[Stored data]
-=-=-=-=-

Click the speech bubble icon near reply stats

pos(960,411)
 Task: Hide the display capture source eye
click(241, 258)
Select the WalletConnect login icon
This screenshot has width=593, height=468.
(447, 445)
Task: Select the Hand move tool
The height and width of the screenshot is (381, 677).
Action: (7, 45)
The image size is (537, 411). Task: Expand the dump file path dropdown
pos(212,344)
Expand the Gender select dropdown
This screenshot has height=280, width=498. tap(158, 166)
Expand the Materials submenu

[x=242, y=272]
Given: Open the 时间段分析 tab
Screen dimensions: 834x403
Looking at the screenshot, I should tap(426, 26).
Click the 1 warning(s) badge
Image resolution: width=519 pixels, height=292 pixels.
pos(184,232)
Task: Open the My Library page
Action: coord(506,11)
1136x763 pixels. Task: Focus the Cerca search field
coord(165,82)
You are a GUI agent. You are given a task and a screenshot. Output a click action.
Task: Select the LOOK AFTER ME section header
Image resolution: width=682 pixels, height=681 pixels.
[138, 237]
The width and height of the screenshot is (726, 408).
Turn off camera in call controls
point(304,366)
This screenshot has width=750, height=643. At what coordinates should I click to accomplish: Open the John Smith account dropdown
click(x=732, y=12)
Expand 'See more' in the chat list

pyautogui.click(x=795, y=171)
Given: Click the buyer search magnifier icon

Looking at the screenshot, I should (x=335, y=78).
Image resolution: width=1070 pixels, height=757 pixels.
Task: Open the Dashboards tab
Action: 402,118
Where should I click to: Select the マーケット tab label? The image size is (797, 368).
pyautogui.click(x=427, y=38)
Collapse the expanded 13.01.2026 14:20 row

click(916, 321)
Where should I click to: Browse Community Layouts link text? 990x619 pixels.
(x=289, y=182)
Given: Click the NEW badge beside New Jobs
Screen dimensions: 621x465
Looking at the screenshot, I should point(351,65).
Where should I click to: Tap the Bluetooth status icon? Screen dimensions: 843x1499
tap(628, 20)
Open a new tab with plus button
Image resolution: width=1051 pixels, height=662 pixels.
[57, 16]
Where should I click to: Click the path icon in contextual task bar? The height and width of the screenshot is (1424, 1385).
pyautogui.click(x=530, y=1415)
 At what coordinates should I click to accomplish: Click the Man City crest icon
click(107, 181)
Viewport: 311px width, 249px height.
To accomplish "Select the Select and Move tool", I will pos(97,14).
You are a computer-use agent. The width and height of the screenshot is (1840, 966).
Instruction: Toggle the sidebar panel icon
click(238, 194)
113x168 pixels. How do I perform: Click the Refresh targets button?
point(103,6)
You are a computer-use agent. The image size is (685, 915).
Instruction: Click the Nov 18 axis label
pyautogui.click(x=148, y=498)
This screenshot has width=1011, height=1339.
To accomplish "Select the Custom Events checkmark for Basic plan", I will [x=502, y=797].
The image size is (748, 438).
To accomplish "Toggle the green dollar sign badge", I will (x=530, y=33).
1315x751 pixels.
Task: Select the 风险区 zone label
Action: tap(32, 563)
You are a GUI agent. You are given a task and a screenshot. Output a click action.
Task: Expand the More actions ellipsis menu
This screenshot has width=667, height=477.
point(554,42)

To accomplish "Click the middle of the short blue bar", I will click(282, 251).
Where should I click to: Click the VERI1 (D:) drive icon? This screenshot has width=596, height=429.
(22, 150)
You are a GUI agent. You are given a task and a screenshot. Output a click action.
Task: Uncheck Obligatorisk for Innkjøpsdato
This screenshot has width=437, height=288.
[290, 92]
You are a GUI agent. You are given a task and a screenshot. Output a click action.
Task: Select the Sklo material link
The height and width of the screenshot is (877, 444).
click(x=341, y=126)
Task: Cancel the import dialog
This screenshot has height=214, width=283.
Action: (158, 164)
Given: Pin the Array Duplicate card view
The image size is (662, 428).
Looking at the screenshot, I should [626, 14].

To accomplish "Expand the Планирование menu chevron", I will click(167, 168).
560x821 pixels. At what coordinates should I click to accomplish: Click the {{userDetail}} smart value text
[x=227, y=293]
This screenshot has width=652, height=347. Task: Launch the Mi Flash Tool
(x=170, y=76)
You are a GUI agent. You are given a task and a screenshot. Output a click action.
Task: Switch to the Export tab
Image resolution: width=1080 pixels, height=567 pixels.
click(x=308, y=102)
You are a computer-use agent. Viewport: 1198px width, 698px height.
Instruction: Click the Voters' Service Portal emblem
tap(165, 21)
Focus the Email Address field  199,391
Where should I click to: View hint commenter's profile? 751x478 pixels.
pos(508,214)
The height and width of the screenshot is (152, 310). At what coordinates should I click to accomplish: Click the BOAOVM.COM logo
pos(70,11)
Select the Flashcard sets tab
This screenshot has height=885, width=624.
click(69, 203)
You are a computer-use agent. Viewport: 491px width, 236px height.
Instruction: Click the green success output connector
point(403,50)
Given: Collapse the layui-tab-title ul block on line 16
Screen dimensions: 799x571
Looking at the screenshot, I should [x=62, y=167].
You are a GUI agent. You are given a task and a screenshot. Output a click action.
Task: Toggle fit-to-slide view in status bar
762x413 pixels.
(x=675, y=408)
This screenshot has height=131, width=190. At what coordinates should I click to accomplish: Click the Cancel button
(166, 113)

-=-=-=-=-

Compute the number of lines in the entries above that hold the word "computer"; the answer must contain nothing else.

Response to the exercise: 4